La postura de la lengua también importaGetty Images

El sencillo ejercicio de la lengua que ayuda a cuidar la boca y el rostro

Expertos advierten de que una colocación incorrecta puede favorecer problemas de mordida y alteraciones en el desarrollo maxilar

La lengua no es solo un órgano clave para funciones como el habla, la deglución o la percepción del gusto. Su posición en reposo dentro de la boca desempeña también un papel relevante en la salud bucodental y en la estructura facial.

Los especialistas en odontología subrayan que una colocación inadecuada de la lengua puede tener consecuencias a largo plazo. Entre ellas, problemas dentales, alteraciones en la mandíbula o en el desarrollo del maxilar superior, e incluso efectos sobre estructuras cercanas como el cartílago nasal.

Según explica la doctora Sara Hawkins, directora médica de la Clínica CeoDent, «una lengua que no está en la posición correcta puede contribuir a problemas como la mordida incorrecta, un paladar estrecho, el apiñamiento dental y la maloclusión».

Estas alteraciones no solo afectan a la estética dental, sino también a funciones básicas como la respiración o la masticación, lo que refuerza la importancia de prestar atención a hábitos que, aunque pasan desapercibidos, pueden tener un impacto significativo en la salud a largo plazo.

​La posición de la lengua en reposo es un factor clave para la salud bucodental y respiratoria

Según explican los especialistas, una correcta colocación no solo influye en la alineación dental, sino también en el desarrollo del paladar y en la calidad de la respiración.

La doctora Sara Hawkins, directora médica de la Clínica CeoDent, señala que la postura adecuada consiste en apoyar suavemente la lengua en el paladar, justo detrás de los dientes superiores, manteniendo los labios cerrados y los dientes en un ligero contacto. Esta posición debe mantenerse durante varias horas al día de forma natural.

«Una lengua en la posición correcta no solo favorece el desarrollo del paladar y de las vías aéreas superiores, sino que también facilita la respiración nasal frente a la bucal, lo que resulta beneficioso para la salud respiratoria y el descanso», explica la especialista.

Reeducar la postura

Para corregir una mala colocación, la experta propone un ejercicio sencillo que puede realizarse varias veces al día y que ayuda a reeducar la posición de la lengua.
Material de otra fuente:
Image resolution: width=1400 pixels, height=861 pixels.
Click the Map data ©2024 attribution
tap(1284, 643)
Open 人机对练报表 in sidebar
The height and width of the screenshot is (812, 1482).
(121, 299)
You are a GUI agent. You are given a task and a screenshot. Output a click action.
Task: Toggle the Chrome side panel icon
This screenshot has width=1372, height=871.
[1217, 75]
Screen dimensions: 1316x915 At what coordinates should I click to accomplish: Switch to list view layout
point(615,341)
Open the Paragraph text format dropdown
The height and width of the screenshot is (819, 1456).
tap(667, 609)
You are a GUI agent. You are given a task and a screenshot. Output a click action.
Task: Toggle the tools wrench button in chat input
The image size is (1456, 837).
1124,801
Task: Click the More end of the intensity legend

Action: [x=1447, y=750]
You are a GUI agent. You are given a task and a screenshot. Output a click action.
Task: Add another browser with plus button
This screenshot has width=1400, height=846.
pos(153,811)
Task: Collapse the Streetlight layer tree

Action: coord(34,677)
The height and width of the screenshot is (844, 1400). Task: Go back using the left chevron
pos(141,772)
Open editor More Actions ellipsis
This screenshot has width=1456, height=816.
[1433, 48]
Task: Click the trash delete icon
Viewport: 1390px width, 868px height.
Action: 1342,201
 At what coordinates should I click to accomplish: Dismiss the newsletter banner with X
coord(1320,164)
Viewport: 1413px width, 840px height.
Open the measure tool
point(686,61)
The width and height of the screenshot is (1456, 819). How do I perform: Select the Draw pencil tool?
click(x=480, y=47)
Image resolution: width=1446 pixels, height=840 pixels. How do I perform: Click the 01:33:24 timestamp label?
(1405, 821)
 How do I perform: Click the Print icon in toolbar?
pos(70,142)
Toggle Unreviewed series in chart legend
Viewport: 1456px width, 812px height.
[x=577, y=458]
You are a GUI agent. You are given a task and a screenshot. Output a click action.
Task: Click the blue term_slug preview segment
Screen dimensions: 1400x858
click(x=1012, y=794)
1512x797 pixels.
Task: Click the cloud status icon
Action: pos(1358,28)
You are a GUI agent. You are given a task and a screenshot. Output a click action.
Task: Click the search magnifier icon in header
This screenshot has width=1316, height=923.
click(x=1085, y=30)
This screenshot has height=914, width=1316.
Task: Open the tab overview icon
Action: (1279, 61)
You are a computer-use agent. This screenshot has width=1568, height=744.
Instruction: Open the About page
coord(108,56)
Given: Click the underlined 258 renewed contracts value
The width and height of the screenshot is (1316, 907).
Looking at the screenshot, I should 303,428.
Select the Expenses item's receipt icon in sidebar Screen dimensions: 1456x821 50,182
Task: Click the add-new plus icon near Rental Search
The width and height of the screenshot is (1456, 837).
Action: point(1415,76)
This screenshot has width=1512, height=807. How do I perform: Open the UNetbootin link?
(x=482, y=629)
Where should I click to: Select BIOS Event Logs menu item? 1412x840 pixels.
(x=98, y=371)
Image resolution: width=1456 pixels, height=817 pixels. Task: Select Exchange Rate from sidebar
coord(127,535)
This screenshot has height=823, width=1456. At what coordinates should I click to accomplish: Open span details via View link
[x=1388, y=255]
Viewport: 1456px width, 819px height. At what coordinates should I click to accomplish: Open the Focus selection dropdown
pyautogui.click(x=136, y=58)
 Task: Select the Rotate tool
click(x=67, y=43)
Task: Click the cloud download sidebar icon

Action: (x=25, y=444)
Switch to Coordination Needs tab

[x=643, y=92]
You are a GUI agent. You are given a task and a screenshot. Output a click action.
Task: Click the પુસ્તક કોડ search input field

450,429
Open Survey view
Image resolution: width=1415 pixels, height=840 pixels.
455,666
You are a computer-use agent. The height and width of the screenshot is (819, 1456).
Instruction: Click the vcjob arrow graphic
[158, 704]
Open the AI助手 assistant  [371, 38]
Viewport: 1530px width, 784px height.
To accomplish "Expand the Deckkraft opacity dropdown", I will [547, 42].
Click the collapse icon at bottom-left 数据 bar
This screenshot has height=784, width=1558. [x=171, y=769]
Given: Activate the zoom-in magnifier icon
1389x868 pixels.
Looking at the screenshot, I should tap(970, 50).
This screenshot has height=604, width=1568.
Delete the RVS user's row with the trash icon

El procedimiento consta de varios pasos:

  1. Cerrar los labios con los dientes ligeramente en contacto;
  2. Colocar la punta de la lengua detrás de los incisivos inferiores
  3. Elevarla y presionar el paladar justo detrás de los incisivos superiores
  4. Extender la presión por todo el paladar como si la lengua se «adhiriera» a él
  5. Tragar suavemente y, finalmente, presionar con fuerza controlada cubriendo toda la superficie del paladar.

Se recomienda realizar seis repeticiones por serie y completar hasta diez rondas, tres veces al día.

Los especialistas insisten en que este tipo de ejercicios, junto con la corrección de hábitos diarios, puede contribuir a mejorar la función oral y prevenir problemas derivados de una mala postura lingual.